DataSift has built a reputation as a provider of Twitter, Facebook and Tumblr firehoses — streams of unstructured data from those and dozens of other social sources, which can then be used in applications to track larger user sentiment and other trends. Today, DataSift is ramping up its presence in the big data game with the launch of Vedo, a processing engine that automates some of those functions usually performed by data scientists to make sense of that firehose data.
Co-founder/CTO Nick Halstead tells me that “Vedo” comes from the Italian “I see,” suggested by DataSift’s chief technical architect Lorenzo Alberton, who helped devise the service, its first major product offering on top of its data services.
With DataSift announcing a $42 million round of funding just earlier this month, Vedo underscores the company’s intention to use some of that financing to expand its products and specifically sharpen its target on the enterprise market. Vedo has been a year in the making, he says.
Halstead tells me that the idea behind Vedo is to offer data processing companies (Simply Measured being one example), enterprises, brands, app developers and other customers an easy way of “reading” the data that comes out of DataSift. “We’ve been very good at curating and identifying rules to get to the right data,” Halstead says, “but a lot of that has been really simplistic.”
Now, DataSift will effectively offer customers three ways of tapping into data, by way of Vedo.

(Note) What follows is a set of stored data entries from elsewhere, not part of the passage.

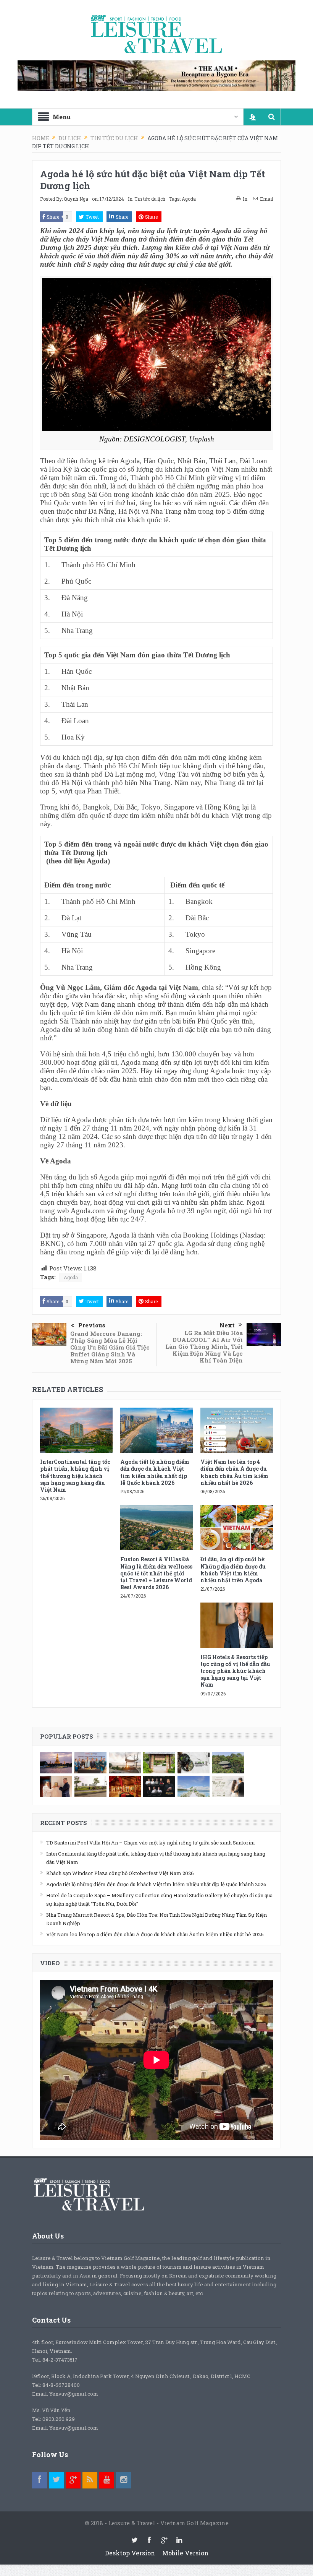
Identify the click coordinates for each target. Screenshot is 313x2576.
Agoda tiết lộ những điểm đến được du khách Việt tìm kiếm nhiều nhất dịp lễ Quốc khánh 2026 (154, 1472)
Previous (91, 1325)
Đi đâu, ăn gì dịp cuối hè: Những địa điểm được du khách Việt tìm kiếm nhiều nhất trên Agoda (233, 1570)
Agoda (189, 199)
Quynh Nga (76, 199)
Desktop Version (130, 2553)
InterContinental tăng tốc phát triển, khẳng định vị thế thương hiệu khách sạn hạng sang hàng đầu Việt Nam (75, 1475)
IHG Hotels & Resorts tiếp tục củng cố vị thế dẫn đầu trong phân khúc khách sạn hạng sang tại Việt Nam (235, 1671)
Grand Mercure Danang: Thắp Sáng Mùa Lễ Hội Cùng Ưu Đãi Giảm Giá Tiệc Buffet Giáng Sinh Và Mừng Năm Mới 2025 (110, 1347)
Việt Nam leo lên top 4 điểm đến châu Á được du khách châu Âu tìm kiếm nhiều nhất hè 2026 (234, 1472)
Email (266, 199)
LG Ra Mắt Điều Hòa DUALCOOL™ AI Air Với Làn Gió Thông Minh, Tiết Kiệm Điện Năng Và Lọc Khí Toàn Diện (204, 1346)
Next (227, 1325)
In (245, 199)
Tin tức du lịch (149, 199)
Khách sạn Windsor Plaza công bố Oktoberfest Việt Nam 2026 (120, 1873)
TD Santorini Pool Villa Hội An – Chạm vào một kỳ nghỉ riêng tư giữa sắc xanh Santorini (150, 1842)
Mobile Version (185, 2553)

Social tech app developers, Halstead says, are likely to have in-house data scientists who will be able to use the extensions from Vedo to add machine learning to their existing applications, resulting in faster development. “Similar to how our single API have lowered their costs, this will help them enhance machine learning but with much lower cost,” he says.
Enterprise customers, he continues, are likely to want a bit more structure in how they interact with DataSift data.
For them, the company has created pre-made classifications and taxonomies, which will be available in a library and will continue to be enhanced and improved. Among the examples Halstead showed me there were feeds that, for example, identified what devices and applications people are using to post to Twitter — there are 80,000 sources in all in this one (!) — and a feed that aggregated all airline-related tweets, which can then be classified into different categories like questions, gripes, praise and so on. Yes, all those United and Easyjet complaints, all in one place.
Here’s how one example of that looks. Visualizations of the data, however, would still need to be realised by another provider such as Tableau, for now at least.
The third area is in the area of professional services, where DataSift will effectively let you outsource your data manipulation to its own in-house team of data scientists and consultants. “If there is some kind of machine learning you want to do and you don’t have your own data scientists, we will go off and build that for you,” he says.
All in all, Halstead says that DataSift did all of this to some extent in the past — indeed, it has already been providing dozens of different kinds of metatags on data “to help customers understand social,” in Halstead’s words. “But this takes it into a different league.”
The move to offer Vedo points to another big trend we’ve been seeing in enterprise: the larger push to harness and shape the nebulous “big data” promise. DataSift notes a forecast from IDC that predicts that by 2020, one-third of the “data in the digital universe”, which amounts to over 13,000 exabytes, will have big data value. But it will remain meaningless without some sort of conduits to channel it in a particular direction.
Pricing, Halstead says, will come under the existing model that DataSift uses for firehose services, where costs vary depending on size and complexity of what’s being requested. Those current packages start at around $1,000/per month.